▸ WHAT TO PRODUCE:
Reproduce the data that follows precisely.

[Pixel coordinate grounding data]

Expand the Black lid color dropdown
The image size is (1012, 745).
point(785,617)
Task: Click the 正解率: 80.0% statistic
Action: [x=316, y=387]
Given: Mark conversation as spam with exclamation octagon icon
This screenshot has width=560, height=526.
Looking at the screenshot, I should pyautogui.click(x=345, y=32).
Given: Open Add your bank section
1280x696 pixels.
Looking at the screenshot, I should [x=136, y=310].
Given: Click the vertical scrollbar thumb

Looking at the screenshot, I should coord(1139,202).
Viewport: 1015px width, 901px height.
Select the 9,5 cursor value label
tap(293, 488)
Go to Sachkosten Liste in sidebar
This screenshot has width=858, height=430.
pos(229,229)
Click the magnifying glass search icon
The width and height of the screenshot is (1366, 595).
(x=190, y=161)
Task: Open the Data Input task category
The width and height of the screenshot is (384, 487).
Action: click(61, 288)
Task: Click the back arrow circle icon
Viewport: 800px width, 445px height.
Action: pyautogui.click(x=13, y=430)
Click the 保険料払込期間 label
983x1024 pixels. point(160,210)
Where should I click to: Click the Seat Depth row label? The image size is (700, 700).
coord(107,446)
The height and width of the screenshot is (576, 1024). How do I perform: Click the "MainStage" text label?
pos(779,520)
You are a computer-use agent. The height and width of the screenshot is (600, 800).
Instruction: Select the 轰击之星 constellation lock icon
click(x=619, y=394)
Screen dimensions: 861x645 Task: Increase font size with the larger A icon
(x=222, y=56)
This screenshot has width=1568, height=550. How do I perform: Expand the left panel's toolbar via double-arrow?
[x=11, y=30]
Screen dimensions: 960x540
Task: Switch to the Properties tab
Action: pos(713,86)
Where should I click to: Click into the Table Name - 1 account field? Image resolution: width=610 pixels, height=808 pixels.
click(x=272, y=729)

▸ SOLUTION TO THIS PROBLEM:
Expand the Black lid color dropdown
The image size is (1012, 745).
point(785,617)
Task: Click the 正解率: 80.0% statistic
Action: [x=316, y=387]
Given: Mark conversation as spam with exclamation octagon icon
This screenshot has width=560, height=526.
Looking at the screenshot, I should pyautogui.click(x=345, y=32).
Given: Open Add your bank section
1280x696 pixels.
Looking at the screenshot, I should [x=136, y=310].
Given: Click the vertical scrollbar thumb

Looking at the screenshot, I should coord(1139,202).
Viewport: 1015px width, 901px height.
Select the 9,5 cursor value label
tap(293, 488)
Go to Sachkosten Liste in sidebar
This screenshot has width=858, height=430.
pos(229,229)
Click the magnifying glass search icon
The width and height of the screenshot is (1366, 595).
(x=190, y=161)
Task: Open the Data Input task category
The width and height of the screenshot is (384, 487).
Action: click(61, 288)
Task: Click the back arrow circle icon
Viewport: 800px width, 445px height.
Action: pyautogui.click(x=13, y=430)
Click the 保険料払込期間 label
983x1024 pixels. point(160,210)
Where should I click to: Click the Seat Depth row label? The image size is (700, 700).
coord(107,446)
The height and width of the screenshot is (576, 1024). How do I perform: Click the "MainStage" text label?
pos(779,520)
You are a computer-use agent. The height and width of the screenshot is (600, 800).
Instruction: Select the 轰击之星 constellation lock icon
click(x=619, y=394)
Screen dimensions: 861x645 Task: Increase font size with the larger A icon
(x=222, y=56)
This screenshot has width=1568, height=550. How do I perform: Expand the left panel's toolbar via double-arrow?
[x=11, y=30]
Screen dimensions: 960x540
Task: Switch to the Properties tab
Action: pos(713,86)
Where should I click to: Click into the Table Name - 1 account field? Image resolution: width=610 pixels, height=808 pixels.
click(x=272, y=729)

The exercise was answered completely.